A reduction in LINC00963 expression suppresses the proliferation, migration, and invasiveness and accelerates the apoptosis of breast cancer cells via direct modulation of miR-625. (a) MCF-7 and MDA-MB-231 cells transfected with either the miR-625 inhibitor or NC inhibitor were collected and subjected to RT-qPCR analysis for the determination of miR-625 expression. Unpaired student’s t-test is utilized for statistical analysis. **P < 0.01, ***P < 0.001 vs. NC inhibitor. (b) Si-LINC00963 and either the miR-625 inhibitor or NC inhibitor were cotransfected into MCF-7 and MDA-MB-231 cells. After 48 h culture, RT-qPCR analysis was conducted to assess miR-625 expression. *P < 0.01 vs. si-NC. ^##P < 0.01vs. si-LINC00963+ NC inhibitor. (c, d) The CCK-8 assay and flow-cytometric analysis were performed to prove that the effects of si-LINC00963 on the proliferation and apoptosis of MCF-7 and MDA-MB-231 cells are abrogated by the miR-625 inhibitor. **P < 0.01 vs. si-NC. ^##P < 0.01 vs. si-LINC00963+ NC inhibitor. (e, f) Transwell migration and invasion assays were conducted to analyze the migration and invasion status of MCF-7 and MDA-MB-231 cells cotransfected with si-LINC00963 and either the miR-625 inhibitor or NC inhibitor. **P < 0.01 vs. si-NC. ^##P < 0.05 vs. si-LINC00963+ NC inhibitor. One-way analysis of variance followed by Tukey’s post hoc test was utilized for statistical analysis.

Figure 5.

Recovery of HMGA1 expression rescinds the effects of the LINC00963 knockdown on MCF-7 and MDA-MB-231 cells. Either the HMGA1-overexpressing plasmid (pc-HMGA1) or the empty pcDNA3.1 vector in combination with si-LINC00963 was introduced into MCF-7 and MDA-MB-231 cells. The transfected cells were studied in the following experiments. (a) The protein expression of HMGA1 in MCF-7 and MDA-MB-231 cells treated as described above was examined by western blotting. ***P < 0.001 vs. si-NC. ^###P < 0.001 vs. si-LINC00963+ pcDNA3.1. (b–e) The CCK-8 assay, flow cytometry, and Transwell migration and invasion assays were carried out to determine the proliferation, apoptosis, migration, and invasiveness of MCF-7 and MDA-MB-231 cells that were cotransfected with si-LINC00963 and either pc-HMGA1 or pcDNA3.1. **P < 0.01 vs. si-NC. ^##P < 0.01 vs. si-LINC00963+ pcDNA3.1. One-way analysis of variance followed by Tukey’s post hoc test was utilized for statistical analysis.

Figure 6.

LINC00963 silencing restrains breast tumor growth in vivo. (a) MCF-7 cells transfected with either si-LINC00963 or si-NC were injected into nude mice.
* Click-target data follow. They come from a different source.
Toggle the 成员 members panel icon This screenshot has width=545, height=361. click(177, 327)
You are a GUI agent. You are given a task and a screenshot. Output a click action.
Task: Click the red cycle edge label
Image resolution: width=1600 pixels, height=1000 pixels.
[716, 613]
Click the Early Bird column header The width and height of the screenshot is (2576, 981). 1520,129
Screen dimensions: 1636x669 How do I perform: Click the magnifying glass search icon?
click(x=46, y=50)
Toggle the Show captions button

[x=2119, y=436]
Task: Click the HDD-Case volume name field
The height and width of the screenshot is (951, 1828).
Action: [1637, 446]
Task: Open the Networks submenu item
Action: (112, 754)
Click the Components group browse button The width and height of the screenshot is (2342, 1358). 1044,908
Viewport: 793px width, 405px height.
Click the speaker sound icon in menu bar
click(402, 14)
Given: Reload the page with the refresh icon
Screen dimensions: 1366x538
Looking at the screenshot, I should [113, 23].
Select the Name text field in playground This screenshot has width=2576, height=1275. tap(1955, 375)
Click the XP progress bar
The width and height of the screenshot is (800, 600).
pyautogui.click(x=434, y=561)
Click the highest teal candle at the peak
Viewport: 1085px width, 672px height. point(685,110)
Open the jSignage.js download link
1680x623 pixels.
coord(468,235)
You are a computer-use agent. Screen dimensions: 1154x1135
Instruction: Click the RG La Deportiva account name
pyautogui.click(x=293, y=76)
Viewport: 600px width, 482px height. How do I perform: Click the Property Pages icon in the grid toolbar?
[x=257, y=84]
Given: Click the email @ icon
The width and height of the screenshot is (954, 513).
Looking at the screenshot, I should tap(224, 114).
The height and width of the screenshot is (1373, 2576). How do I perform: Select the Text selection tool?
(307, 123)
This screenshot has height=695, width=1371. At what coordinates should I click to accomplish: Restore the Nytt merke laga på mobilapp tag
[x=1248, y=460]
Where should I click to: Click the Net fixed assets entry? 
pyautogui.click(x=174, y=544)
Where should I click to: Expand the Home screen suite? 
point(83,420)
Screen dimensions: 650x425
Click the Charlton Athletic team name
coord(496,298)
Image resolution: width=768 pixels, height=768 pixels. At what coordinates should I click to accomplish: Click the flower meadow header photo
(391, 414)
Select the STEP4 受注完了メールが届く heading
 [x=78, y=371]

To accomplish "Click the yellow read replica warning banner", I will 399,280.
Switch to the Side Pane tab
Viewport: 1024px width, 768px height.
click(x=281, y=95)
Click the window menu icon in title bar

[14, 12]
Tumor growth curves revealed that the tumor xenografts grew at a markedly slower rate in the si-LINC00963 group than in the si-NC group. *P < 0.05. **P < 0.01 vs. si-NC. (b) At the end of this experiment, the mice were anesthetized, and tumor xenografts were excised. The representative images of tumor xenografts are presented. (c) The weight of tumor xenografts obtained from groups si-LINC00963 and si-NC was measured. **P < 0.01 vs. si-NC. (d, e) The levels of LINC00963 and miR-625 in the tumor xenografts were assessed by RT-qPCR. *P < 0.05, **P < 0.01 vs. si-NC. (f) Western blotting was carried out to measure HMGA1 protein expression in the tumor xenografts. **P < 0.01 vs. si-NC. Unpaired student’s t-test is used for all above statistical analysis.